Contratar certificações é a forma mais comum para comprovar práticas de agricultura regenerativa – mas o custo é elevado e inviável para produtores rurais de pequeno e médio porte. “Gera uma certa ansiedade ver que grandes resultados alcançados no campo brasileiro têm pouca capitalização do lado dos produtores que geram esses resultados”, diz Locks. 

Um desses resultados são de práticas como a fixação biológica do nitrogênio, alternativa ao uso de fertilizantes nitrogenados que emitem gases de efeito estufa como o gera óxido nitroso. As vantagens da produção de “boi China”, cujo ciclo de vida mais curto e adequação às exigências sanitárias da China têm menor pegada de carbono, também ainda são pouco reconhecidas, na avaliação do executivo. 

Harmonizar e simplificar

A avaliação do setor é que é preciso harmonizar e simplificar. Há diversas iniciativas desenvolvidas no país, mas é preciso que elas caminhem em uma mesma direção e permitam que a adoção de práticas regenerativas e seus benefícios climáticos sejam mais facilmente comprovados. 

“O Brasil precisa ajustar a conexão entre a fazenda e o que é feito na academia. A plataforma pode ser uma forma [disso ser feito]”, diz Paula Packer, chefe-geral da Embrapa Meio Ambiente. “É o momento de sentarmos, olharmos tudo que está sendo feito no Brasil, dos cálculos às métricas. Elas não são jabuticabas, são aceitas internacionalmente, e servem para que o produtor quebre barreiras impostas ao Brasil.”

A quantidade de carbono estocada no solo é uma das métricas de sustentabilidade da produção. Mas ela também precisa ser tropicalizada. Carlos Cerri, diretor da CCarbon, da USP, explica que as metodologias reconhecidas internacionalmente medem o carbono nos 30 primeiros centímetros do solo, pois foram desenvolvidas para cultivos em climas temperados. “Nos solos de clima tropical, o carbono está presente em mais profundidade, é preciso fazer a medição em um metro de terra para identificar o benefício”, explica. 

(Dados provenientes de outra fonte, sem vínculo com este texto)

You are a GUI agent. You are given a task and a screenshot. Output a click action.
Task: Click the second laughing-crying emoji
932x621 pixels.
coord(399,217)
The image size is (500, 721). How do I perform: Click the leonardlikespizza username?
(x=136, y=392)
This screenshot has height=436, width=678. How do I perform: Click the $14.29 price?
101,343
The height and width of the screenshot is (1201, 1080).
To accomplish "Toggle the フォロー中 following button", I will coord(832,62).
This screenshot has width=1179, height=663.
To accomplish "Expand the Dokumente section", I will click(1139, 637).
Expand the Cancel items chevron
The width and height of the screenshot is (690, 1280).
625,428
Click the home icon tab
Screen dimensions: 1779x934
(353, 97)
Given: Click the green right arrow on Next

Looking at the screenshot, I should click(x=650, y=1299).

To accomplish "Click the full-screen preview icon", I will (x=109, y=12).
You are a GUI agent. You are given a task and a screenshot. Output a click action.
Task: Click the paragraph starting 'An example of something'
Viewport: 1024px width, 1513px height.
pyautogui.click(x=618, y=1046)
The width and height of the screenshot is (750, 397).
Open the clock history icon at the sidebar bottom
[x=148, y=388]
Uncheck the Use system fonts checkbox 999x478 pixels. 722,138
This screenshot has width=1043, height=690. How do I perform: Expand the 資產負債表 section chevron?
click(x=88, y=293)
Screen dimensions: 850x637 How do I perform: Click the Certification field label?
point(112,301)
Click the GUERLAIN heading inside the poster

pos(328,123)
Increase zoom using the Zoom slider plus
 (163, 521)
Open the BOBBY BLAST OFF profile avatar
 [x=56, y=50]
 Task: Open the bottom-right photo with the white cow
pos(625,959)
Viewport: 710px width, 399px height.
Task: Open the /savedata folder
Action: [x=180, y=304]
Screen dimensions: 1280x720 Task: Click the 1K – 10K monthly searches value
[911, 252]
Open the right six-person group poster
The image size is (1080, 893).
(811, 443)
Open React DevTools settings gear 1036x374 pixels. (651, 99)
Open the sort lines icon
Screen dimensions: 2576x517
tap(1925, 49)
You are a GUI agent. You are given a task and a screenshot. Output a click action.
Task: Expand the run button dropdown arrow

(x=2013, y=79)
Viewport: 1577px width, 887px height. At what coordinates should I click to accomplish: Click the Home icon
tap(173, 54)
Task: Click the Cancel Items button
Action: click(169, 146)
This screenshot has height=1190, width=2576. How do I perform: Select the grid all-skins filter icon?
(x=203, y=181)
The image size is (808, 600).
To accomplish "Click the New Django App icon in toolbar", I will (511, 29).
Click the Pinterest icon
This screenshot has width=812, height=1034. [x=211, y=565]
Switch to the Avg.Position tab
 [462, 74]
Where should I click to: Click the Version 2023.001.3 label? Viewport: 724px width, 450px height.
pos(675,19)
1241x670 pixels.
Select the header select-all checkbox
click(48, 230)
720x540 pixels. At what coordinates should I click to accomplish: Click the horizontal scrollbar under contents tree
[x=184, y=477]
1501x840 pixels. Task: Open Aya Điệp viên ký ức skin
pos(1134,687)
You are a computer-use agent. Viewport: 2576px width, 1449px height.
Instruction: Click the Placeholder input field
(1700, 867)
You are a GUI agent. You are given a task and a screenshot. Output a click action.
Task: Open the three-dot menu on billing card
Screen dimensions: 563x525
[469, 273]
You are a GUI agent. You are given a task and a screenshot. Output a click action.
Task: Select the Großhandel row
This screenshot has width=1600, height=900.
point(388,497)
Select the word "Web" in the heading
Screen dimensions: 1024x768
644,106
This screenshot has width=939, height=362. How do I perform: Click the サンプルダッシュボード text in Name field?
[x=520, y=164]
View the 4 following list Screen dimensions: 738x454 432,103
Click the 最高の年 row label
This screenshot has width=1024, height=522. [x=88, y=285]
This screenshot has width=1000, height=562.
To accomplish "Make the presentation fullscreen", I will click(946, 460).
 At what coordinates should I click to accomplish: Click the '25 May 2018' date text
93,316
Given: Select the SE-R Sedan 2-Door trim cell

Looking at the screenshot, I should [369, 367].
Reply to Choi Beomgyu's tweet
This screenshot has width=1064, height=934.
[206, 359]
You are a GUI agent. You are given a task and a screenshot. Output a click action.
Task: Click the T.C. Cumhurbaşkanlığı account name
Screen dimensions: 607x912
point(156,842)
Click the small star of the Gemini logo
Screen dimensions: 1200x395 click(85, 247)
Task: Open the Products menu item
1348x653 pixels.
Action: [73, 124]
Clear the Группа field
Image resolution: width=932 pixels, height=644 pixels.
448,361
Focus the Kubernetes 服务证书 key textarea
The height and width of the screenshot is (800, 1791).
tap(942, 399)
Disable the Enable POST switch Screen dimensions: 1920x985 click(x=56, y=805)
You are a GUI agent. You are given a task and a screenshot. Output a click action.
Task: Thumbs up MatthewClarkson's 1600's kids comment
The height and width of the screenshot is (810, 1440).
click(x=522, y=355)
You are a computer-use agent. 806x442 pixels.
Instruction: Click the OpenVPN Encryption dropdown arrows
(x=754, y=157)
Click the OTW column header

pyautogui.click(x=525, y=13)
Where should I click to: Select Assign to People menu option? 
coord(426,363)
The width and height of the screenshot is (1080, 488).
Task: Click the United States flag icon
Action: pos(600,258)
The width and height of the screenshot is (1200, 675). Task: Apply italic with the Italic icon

Segundo ele, o desafio é encontrar formas mais simples e baratas de fazer essa análise. “Ainda não encontramos um meio termo entre simplificar as avaliações sem prejudicar a qualidade da informação.”

Novidades da plataforma

A AB+S é uma plataforma que tem o produtor rural como principal cliente, diz Souza, do Mapa. Ela é gratuita, voluntária e universal, e mira abranger todas as cadeias produtivas. Essa incorporação de dados de conformidade socioambiental de diferentes produtos agropecuários é feita gradualmente, à medida que a demanda do mercado cresce e soluções tecnológicas adequadas ganham espaço. 

“Empresas de certificação, operadores, comercializadores podem ser tanto leitores de informações da plataforma, como fornecedores dessas informações, para que eles coloquem nesse repositório único o que está já sendo feito dentro das práticas de sustentabilidade, visando também o acesso a políticas públicas em que estamos direcionando incentivos ao produtor rural para continuar essas práticas de sustentabilidade”, afirma a coordenadora do Mapa. 

Por ora, a plataforma traz um panorama do atendimento à legislação nacional voltada para questões socioambientais pelo estabelecimento rural, a partir da regularização do Cadastro Ambiental Rural (CAR), dados do Instituto Brasileiro do Meio Ambiente e dos Recursos Naturais Renováveis (Ibama), Instituto Chico Mendes de Conservação da Biodiversidade (ICMBio), Prodes e base de dados do Ministério do Trabalho.

Agora, está desenvolvendo uma solução que auxilie produtores brasileiros a comprovar seu enquadramento à legislação da União Europeia para produtos livres de desmatamento, a EUDR, que deve entrar em vigor no fim deste ano. Uma das sete culturas incorporadas pela EUDR – soja, café, cacau, madeira, carne bovina, borracha e óleo de palma – deve contar com a plataforma do Mapa ainda neste semestre. 

Soluções para apoiar no atendimento às legislações dos Estados Unidos e China que envolvam a sustentabilidade da produção agropecuária também estão em desenvolvimento.